Peresypkin, Ivan Terentevich

Peresypkin, Ivan Terent’evich

 

Born June 5 (18), 1904, in the village of Protasovo, now in Kolpny Raion, Orel Oblast. Soviet military commander, marshal of the signal troops (1944). Member of the CPSU from 1925.

Peresypkin joined the Red Army in 1919. He fought in the Civil War of 1918–20. He graduated from the Military Political School in 1924 and from the Military Electrotechnic Academy of the Workers’ and Peasants’ Red Army in 1937. In January 1938, Peresypkin was appointed military commissar and deputy chief of the Directorate of Communications of the Red Army. He was people’s commissar of communications of the USSR from May 1939 to June 1944. In the Great Patriotic War (1941–45), he was concurrently from July 1941 deputy people’s commissar of defense of the USSR and head of the Main Directorate of Communications of the Red Army.
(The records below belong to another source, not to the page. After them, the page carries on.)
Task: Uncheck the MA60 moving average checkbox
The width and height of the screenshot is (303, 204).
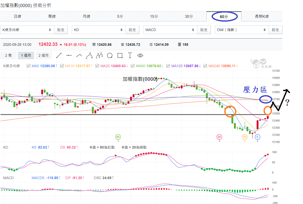Action: point(133,66)
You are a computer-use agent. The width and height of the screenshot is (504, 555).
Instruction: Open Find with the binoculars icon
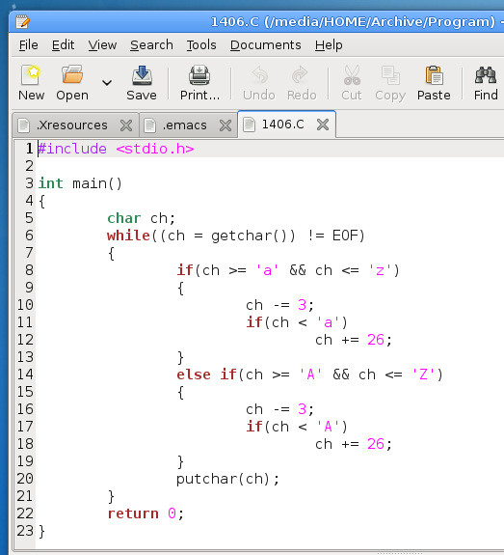click(486, 74)
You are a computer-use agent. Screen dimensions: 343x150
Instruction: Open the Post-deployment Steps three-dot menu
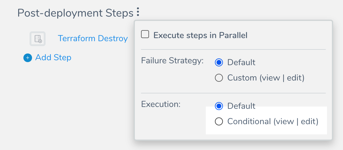click(138, 12)
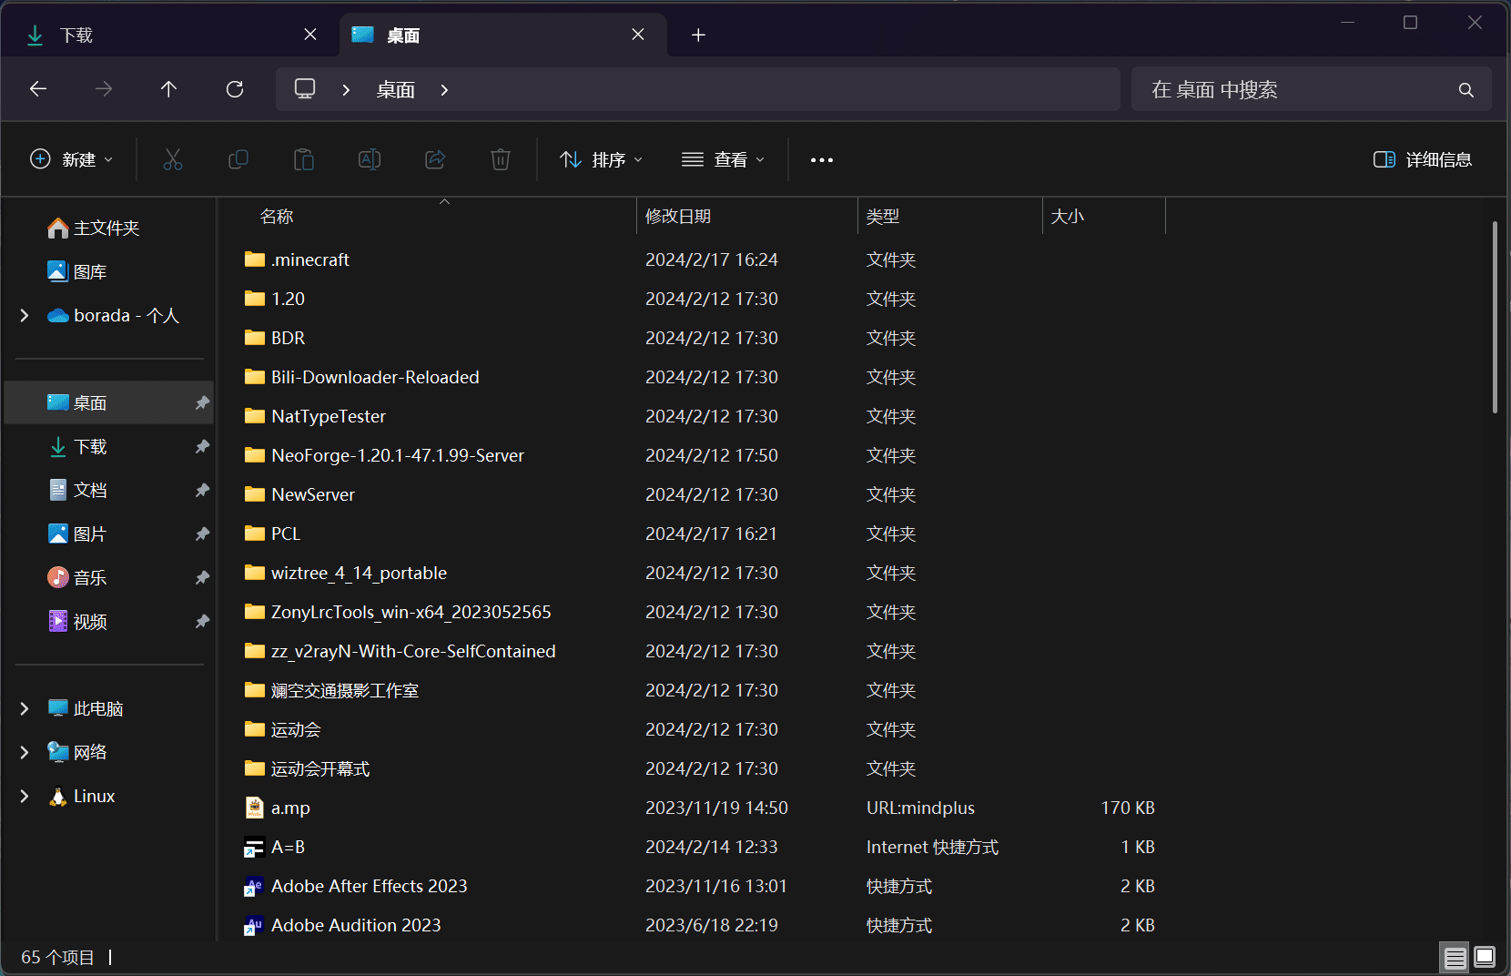Switch to details list view in the status bar
Screen dimensions: 1511x976
click(x=1455, y=957)
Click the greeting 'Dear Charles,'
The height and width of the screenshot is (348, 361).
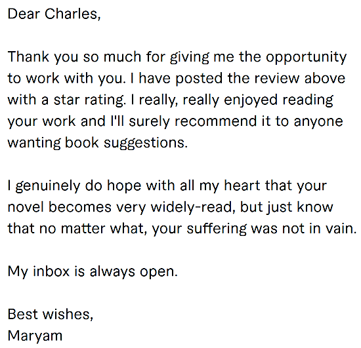[54, 14]
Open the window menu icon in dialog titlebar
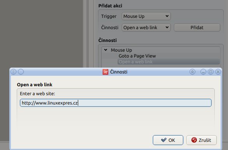This screenshot has height=150, width=228. pyautogui.click(x=13, y=72)
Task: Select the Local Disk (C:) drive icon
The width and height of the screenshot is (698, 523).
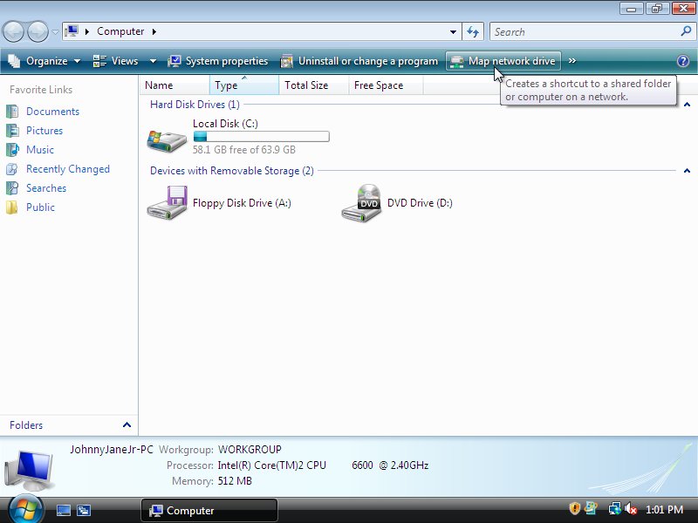Action: [x=167, y=139]
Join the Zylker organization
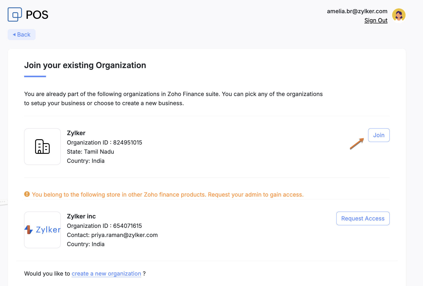This screenshot has width=423, height=286. 379,135
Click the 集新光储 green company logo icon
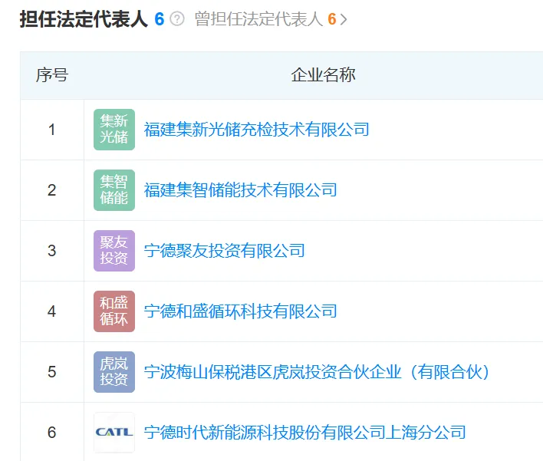 click(x=114, y=130)
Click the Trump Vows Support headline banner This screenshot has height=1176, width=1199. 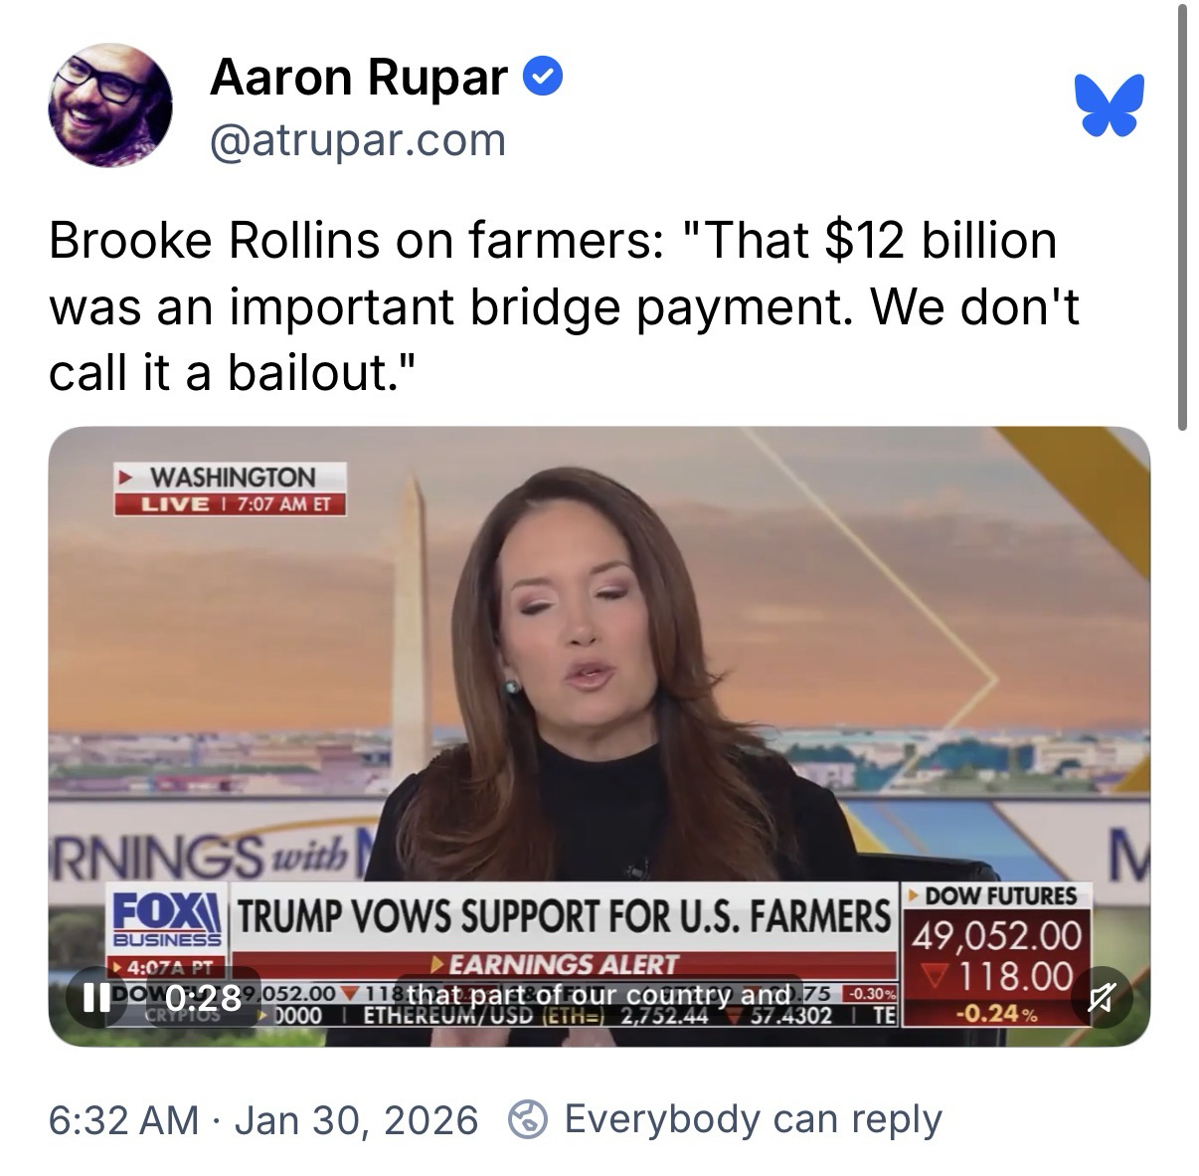tap(563, 916)
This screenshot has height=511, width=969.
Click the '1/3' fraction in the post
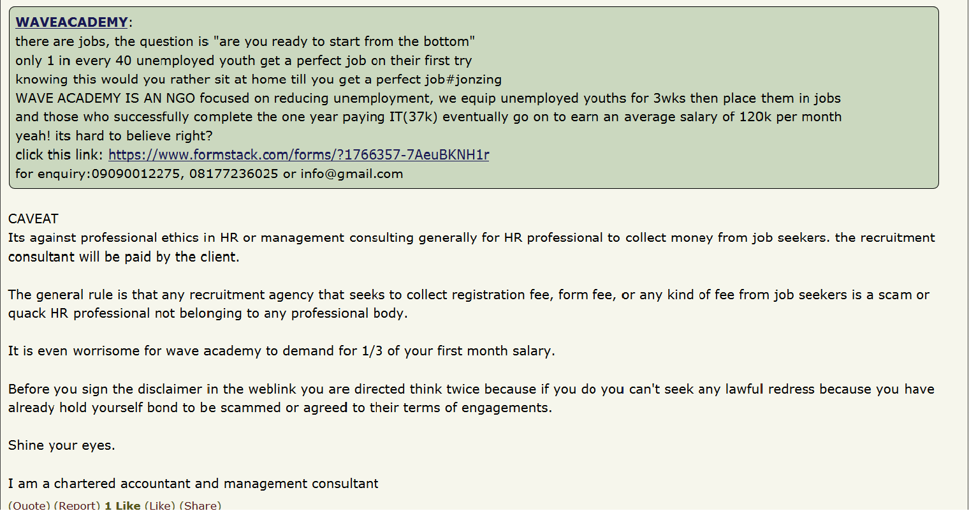coord(372,351)
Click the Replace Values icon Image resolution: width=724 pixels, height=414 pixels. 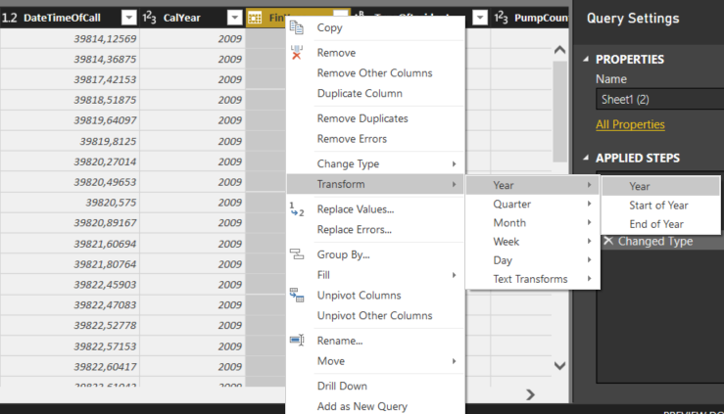coord(297,208)
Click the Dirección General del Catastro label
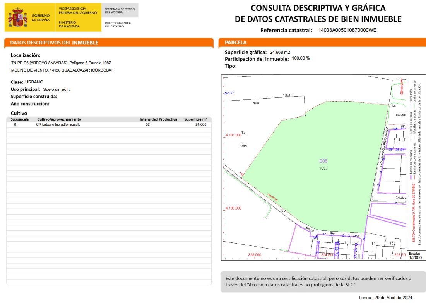This screenshot has height=305, width=426. point(118,25)
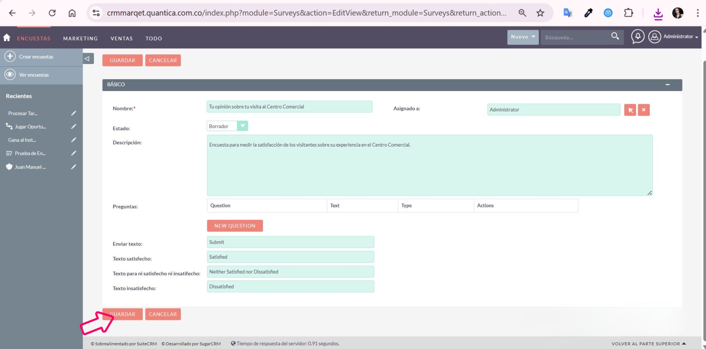Screen dimensions: 706x349
Task: Click the NEW QUESTION button
Action: [x=235, y=226]
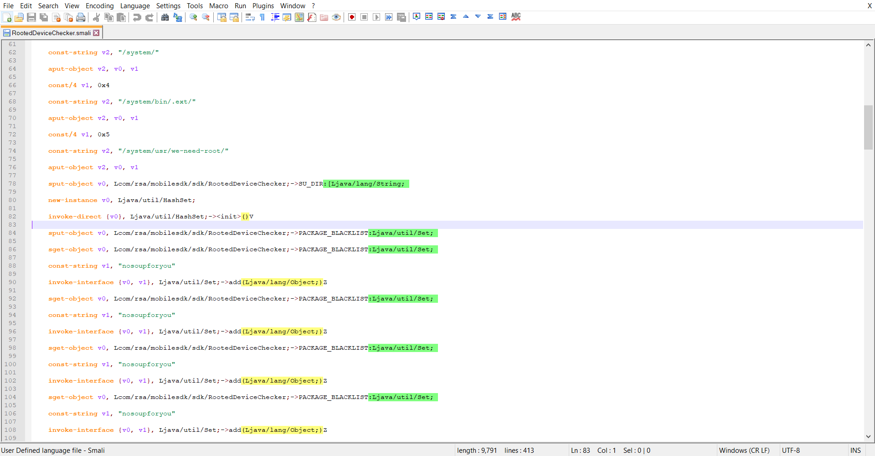
Task: Open the Plugins menu
Action: tap(263, 6)
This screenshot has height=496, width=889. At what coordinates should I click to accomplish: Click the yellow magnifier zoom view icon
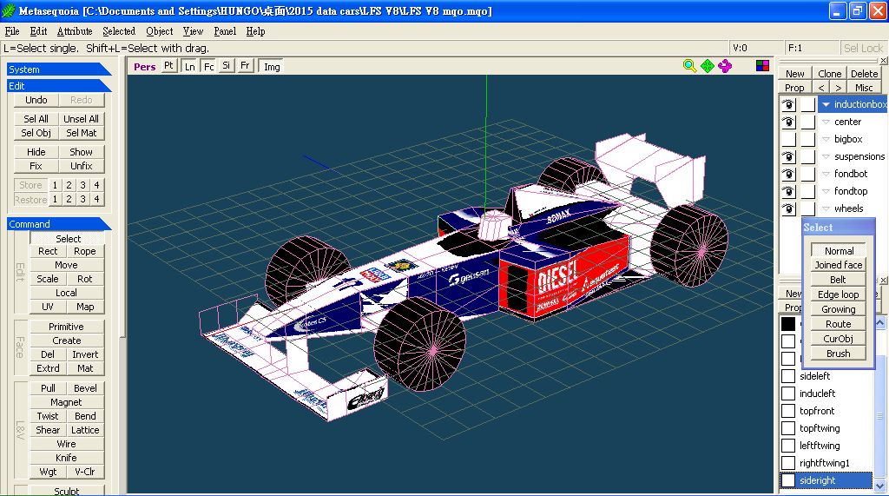click(x=689, y=66)
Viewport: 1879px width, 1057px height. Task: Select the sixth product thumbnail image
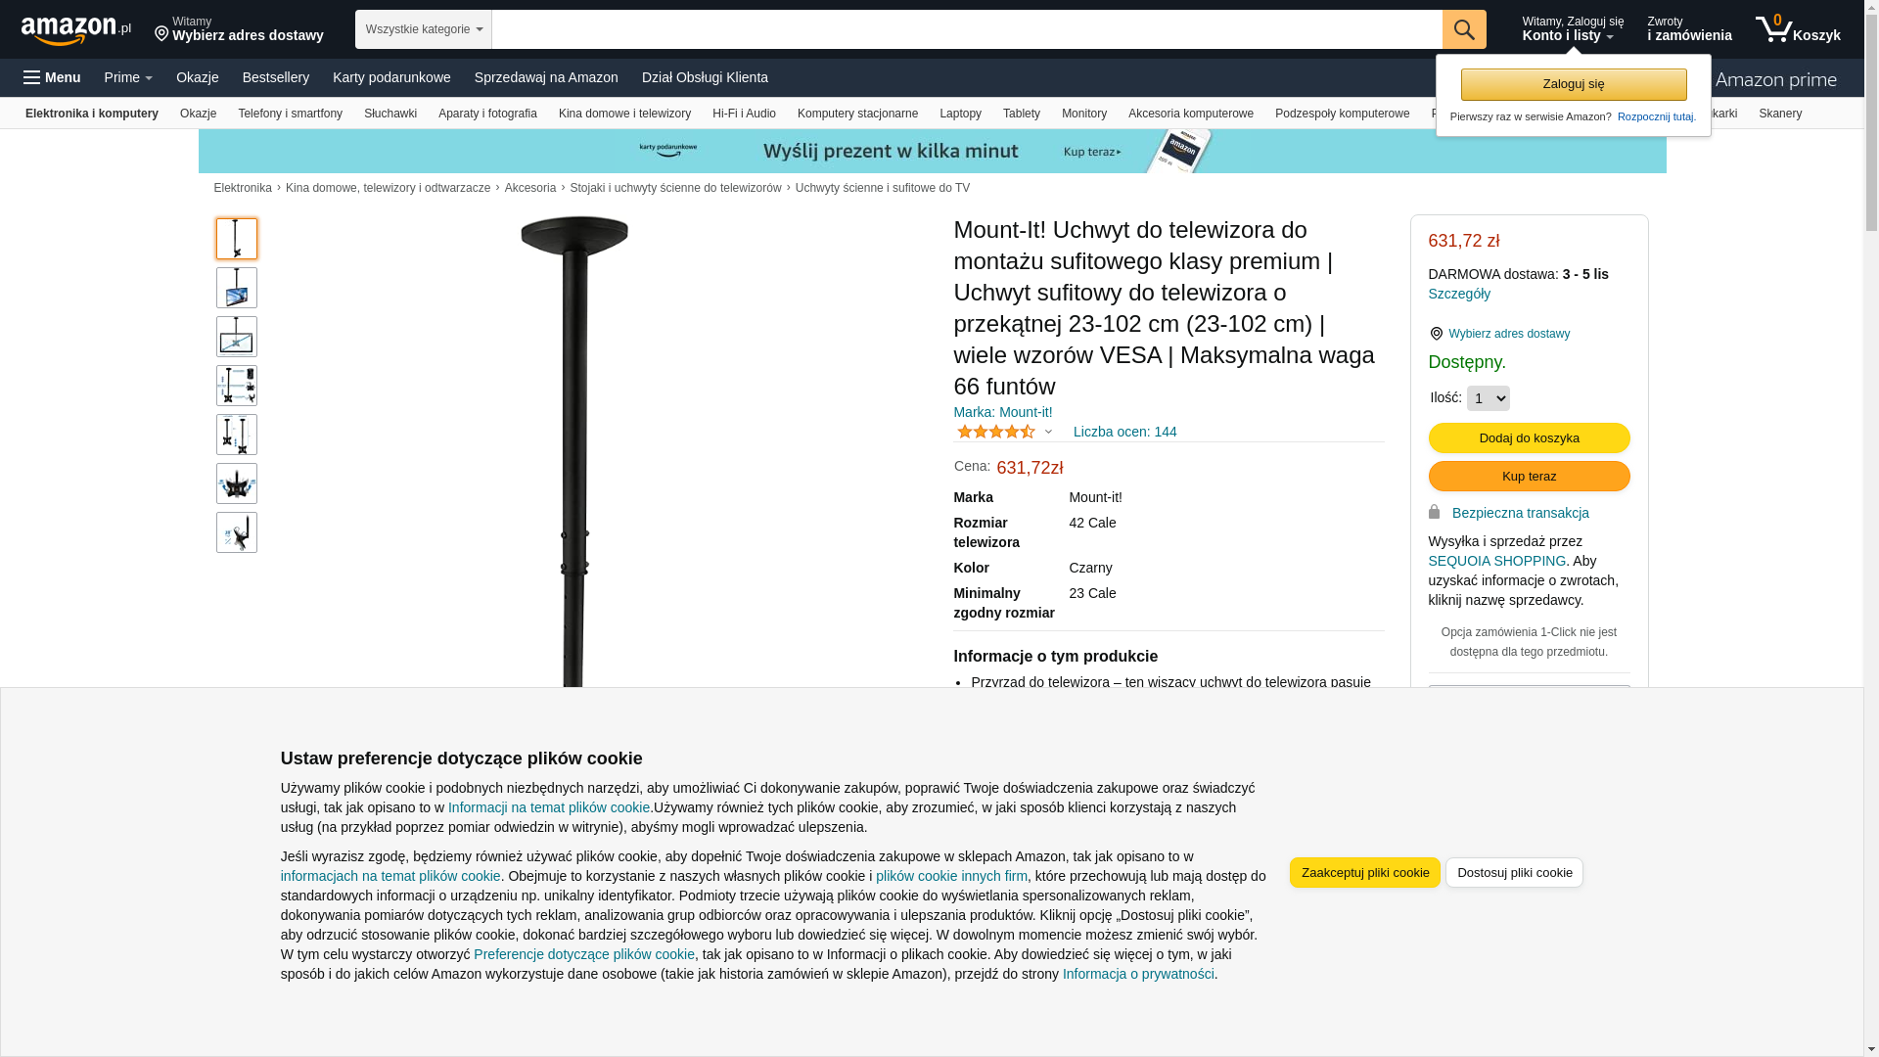pyautogui.click(x=237, y=483)
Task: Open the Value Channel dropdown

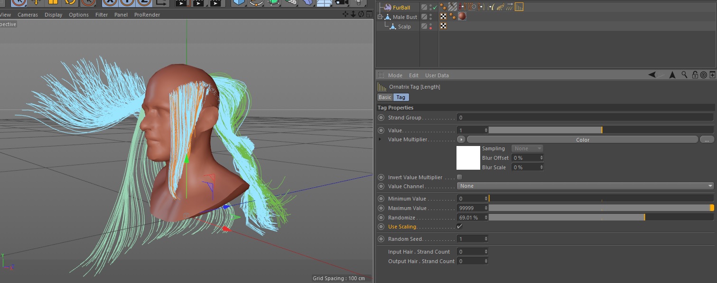Action: (x=585, y=186)
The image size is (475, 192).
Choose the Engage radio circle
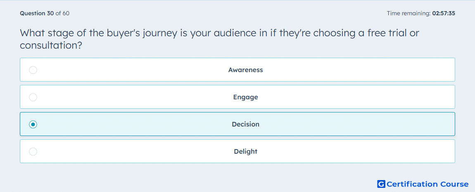[33, 97]
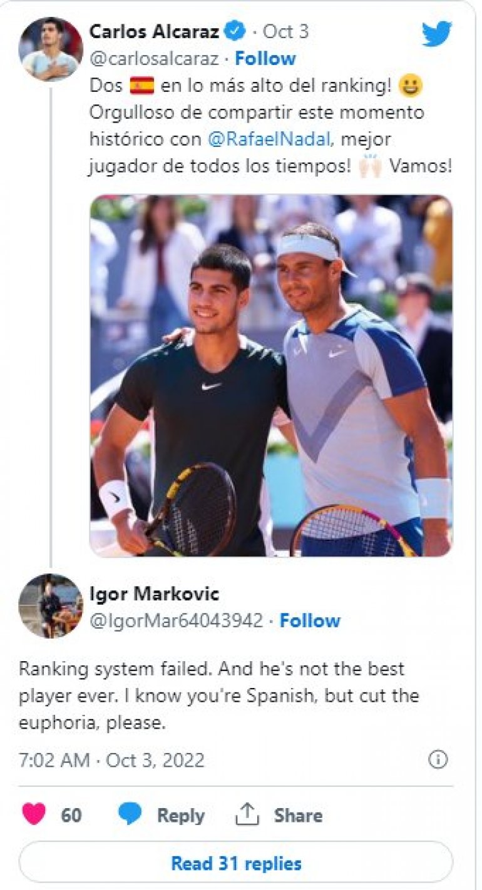Like the tweet with heart icon
The image size is (482, 890).
click(x=34, y=814)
He was head of the Main Directorate of Communications of the Red Army from July 1944. Peresypkin was involved in securing communications for operations of the Western, Kalinin, Briansk, Southwestern, Don, Stalingrad, Central, First and Second Ukrainian, First Byelorussian, and First, Second, and Third Baltic fronts.

After the war, Peresypkin served as chief of the signal troops of the Soviet Army from 1946 to 1957, scientific consultant for the deputy minister of defense of the USSR from 1957, and military inspector-adviser of the Group of Inspectors General of the Ministry of Defense of the USSR from 1958. He was a deputy to the second convocation of the Supreme Soviet of the USSR. He was a member of the Central Auditing Commission of the ACP (Bolshevik) from 1941 to 1952. Peresypkin was awarded four Orders of Lenin, the Order of the October Revolution, two Orders of the Red Banner, the Order of Kutuzov First Class, the Order of the Red Star, and various medals and foreign orders.